I didn’t make a prediction in print on whether the Supreme Court would rule that the Affordable Care Act was constitutional or not, but I told several friends that I thought the vote would be 6-3 in favor of the law. I figured that Roberts always votes for the best interests of large corporations, and most large corporations like the new law because it takes a lot of the burden for paying the nation’s health insurance bill off their backs.  It thus made sense to me that Roberts would support the law’s constitutionality.

Roberts chose to justify his thumb up by reducing the many moving parts in the law to a net flow of money and then characterizing that flow as a “tax.” It was the same type of convoluted reasoning that the court has used in many bad rulings it has issued in recent years, such as Citizens United (which released a flood of corporate money into political waters), Bush V. Gore (which gave the 2000 election to the loser of the popular vote) and Knox v. Service Employees (which says that union members can opt out of providing financial support to political candidates).  In this case, Roberts twisted so that he could support the law without having to deal with states’ rights and other sacred rightwing principles.

President Obama gave the Republican Party some very good advice at the end of his lunch-time speech about the court’s decision when he said that it’s time to move on. Mitt Romney, John Boehner and Eric Cantor are all making inflammatory statements about repealing the law, but unless the fall election gives them both houses, repeal efforts will do nothing but keep the issue in the news and provide another distraction from solving real problems.

Although Romney has initially said that whoever wants to appeal this law should vote for him, I think he’ll lose if he focuses a good part of his campaign around repeal of the Affordable Care Act. A lot of Tea Partiers may hate the idea of government intervention in health care (except for Medicare, of course, which serves a large number of Tea Partiers), but these folk were going to vote for Romney anyhow.  They despise President Obama.

But consider the math. When a Tea Party enthusiast decides to vote for Romney because Mitt supports health care repeal, that’s one vote. The section of the law that keeps children on their parents’ policies until age 26 gets 3 votes: mother, father and adult child.
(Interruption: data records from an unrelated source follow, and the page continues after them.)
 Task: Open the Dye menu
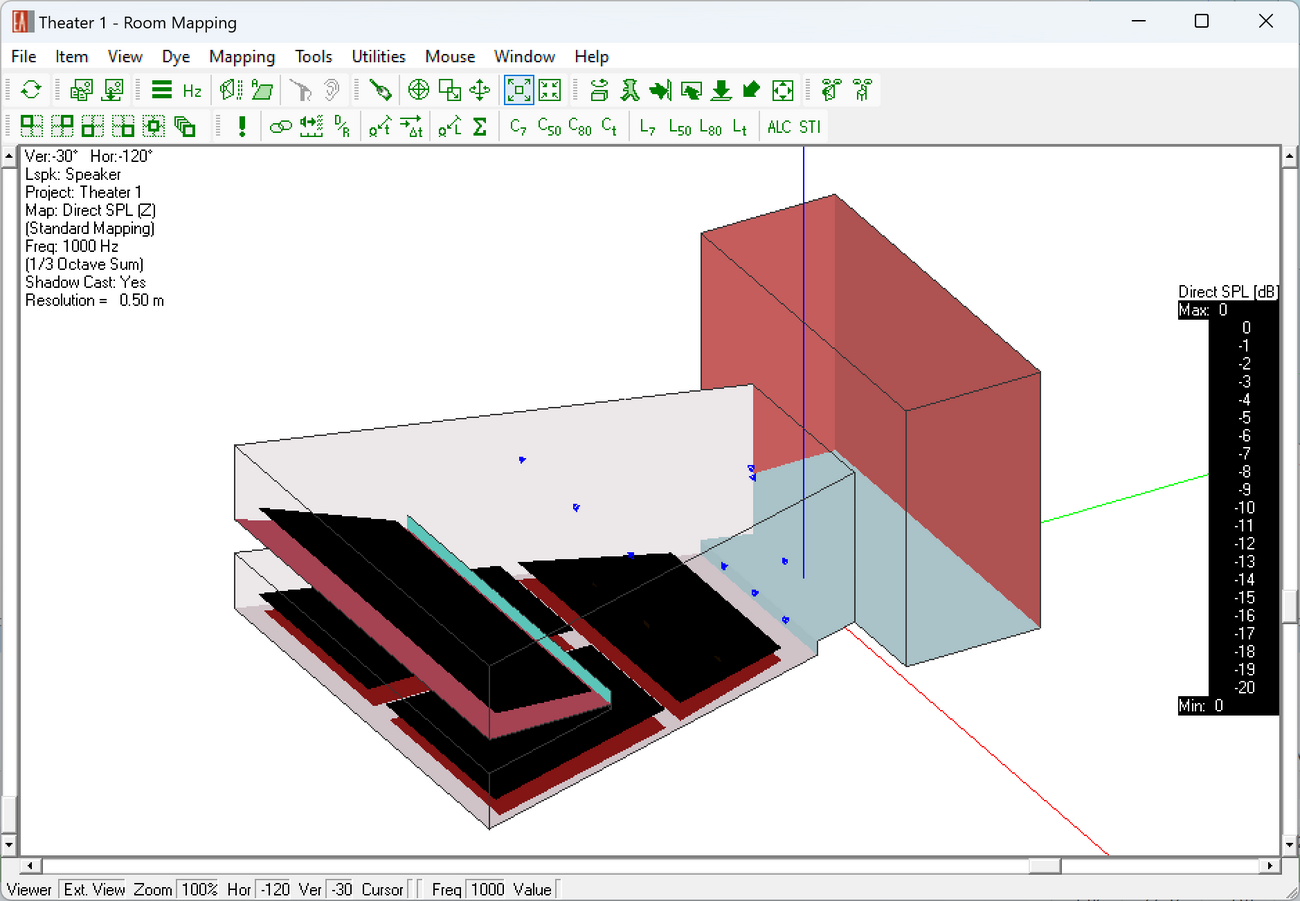point(176,57)
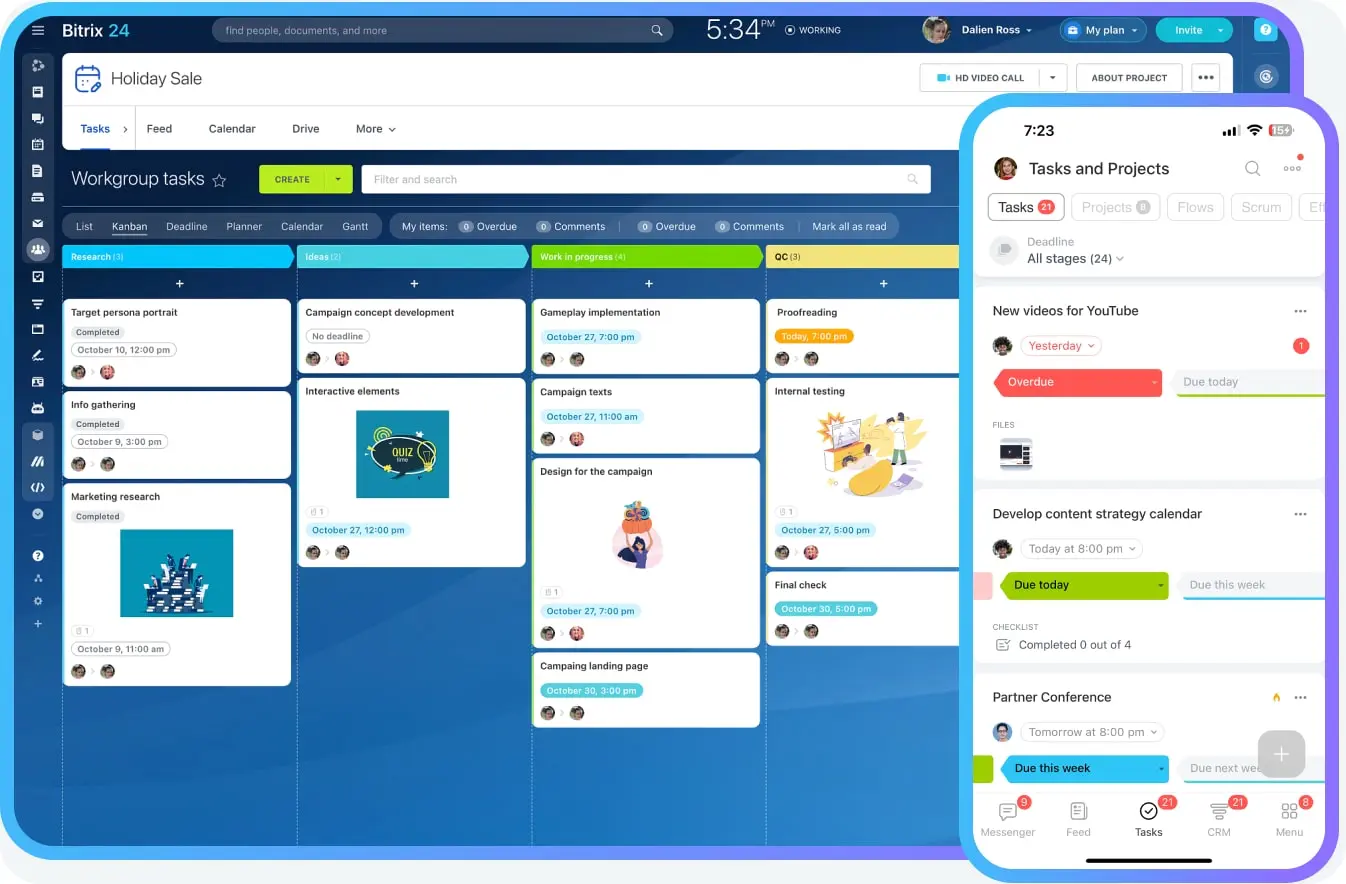Tap the CRM icon in mobile bottom bar
The height and width of the screenshot is (884, 1346).
[1218, 818]
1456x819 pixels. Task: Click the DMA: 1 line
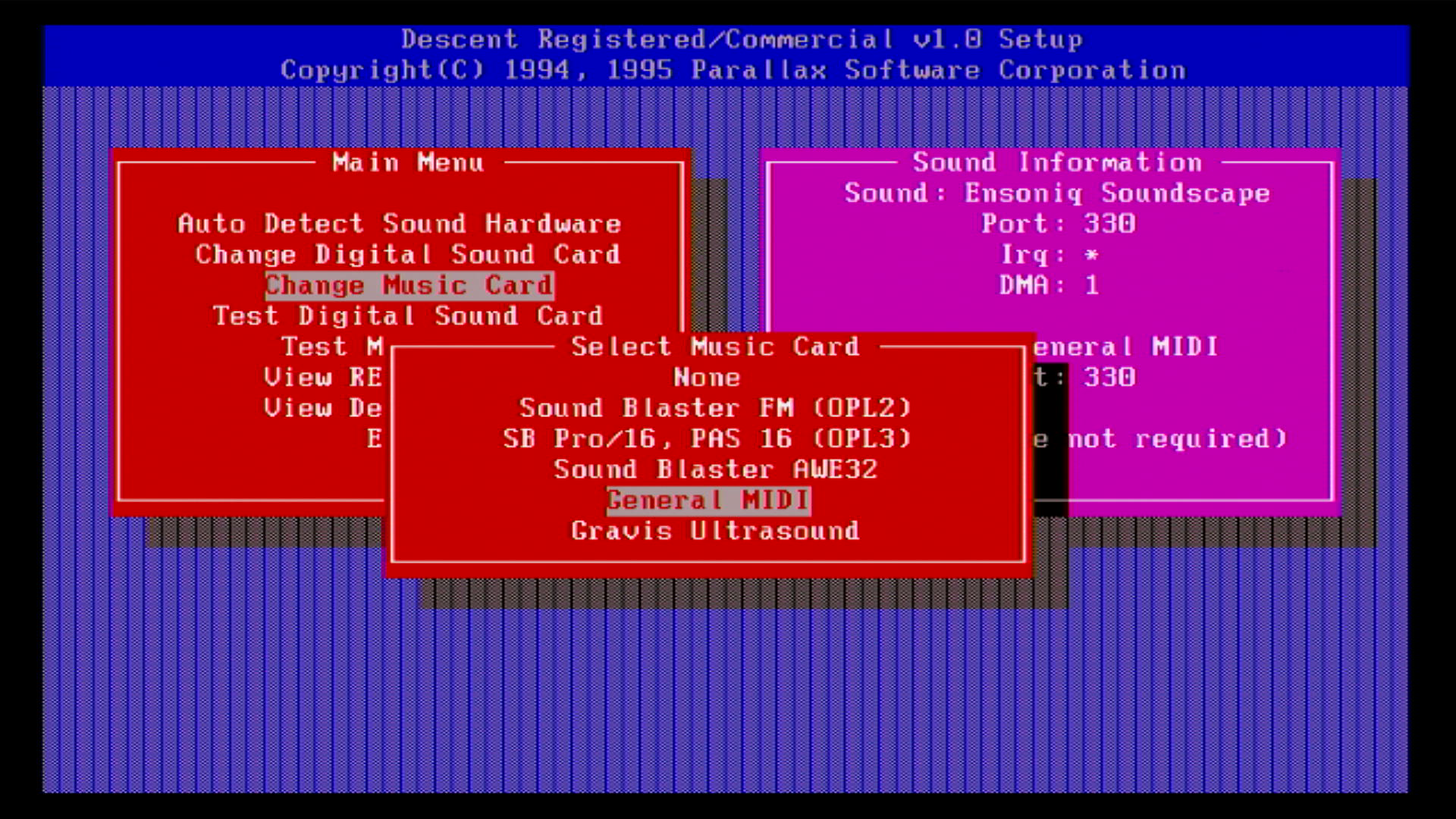click(x=1049, y=285)
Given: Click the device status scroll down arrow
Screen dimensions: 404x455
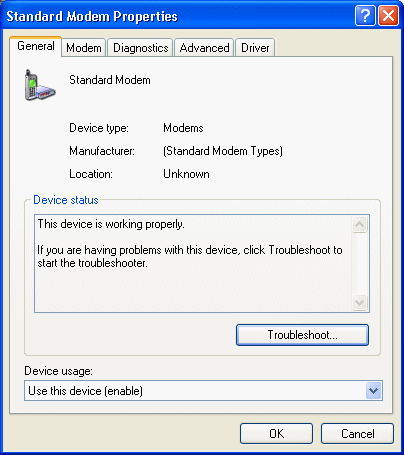Looking at the screenshot, I should click(359, 302).
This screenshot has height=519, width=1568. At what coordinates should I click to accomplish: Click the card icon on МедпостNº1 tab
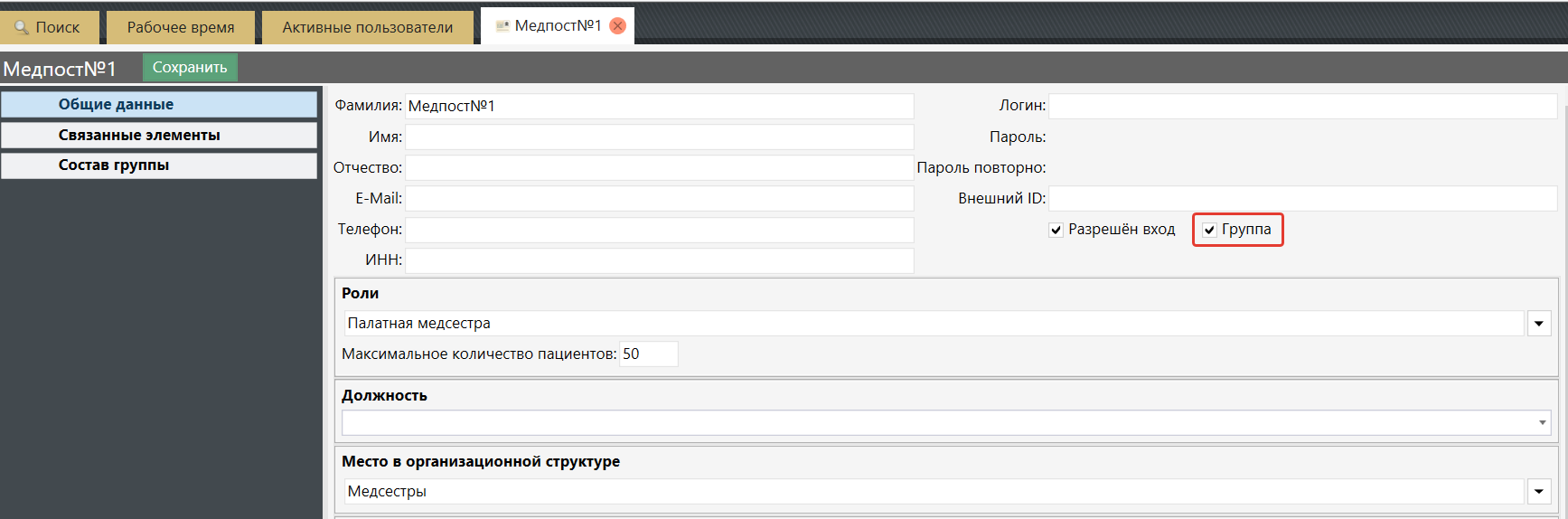(x=502, y=26)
And that’s the Republicans’ dilemma. There is something for everyone to like in the new law: benefit extensions and protections for the insured, affordable insurance for the uninsured, new funding mechanisms for businesses, fewer noninsured to muck up the finances of hospitals and a lot of potential new customers for insurance companies.

Once Romney and the Republicans start messing with any of these new benefits, someone will get angry.  And if they start giving ground on any of these benefits, the true believing Tea Partiers will object. Of course, they could go radical—what I have started calling “bat-Cantor crazy”—and call for the repeal of Medicare and its replacement by a voucher system. I don’t think a lot of seniors are going to like that idea one bit.

In short, now that the Supremes have upheld the constitutionality of the new law, the Republicans have no short-term winning strategy on health care. For that reason, I think that the health care issue will fade away, as Republicans hammer on Obama and the Democrats for the sluggish performance of the economy and the persistence of high unemployment.  I wouldn’t be surprised if the issue dropped off the political agenda by the end of the summer.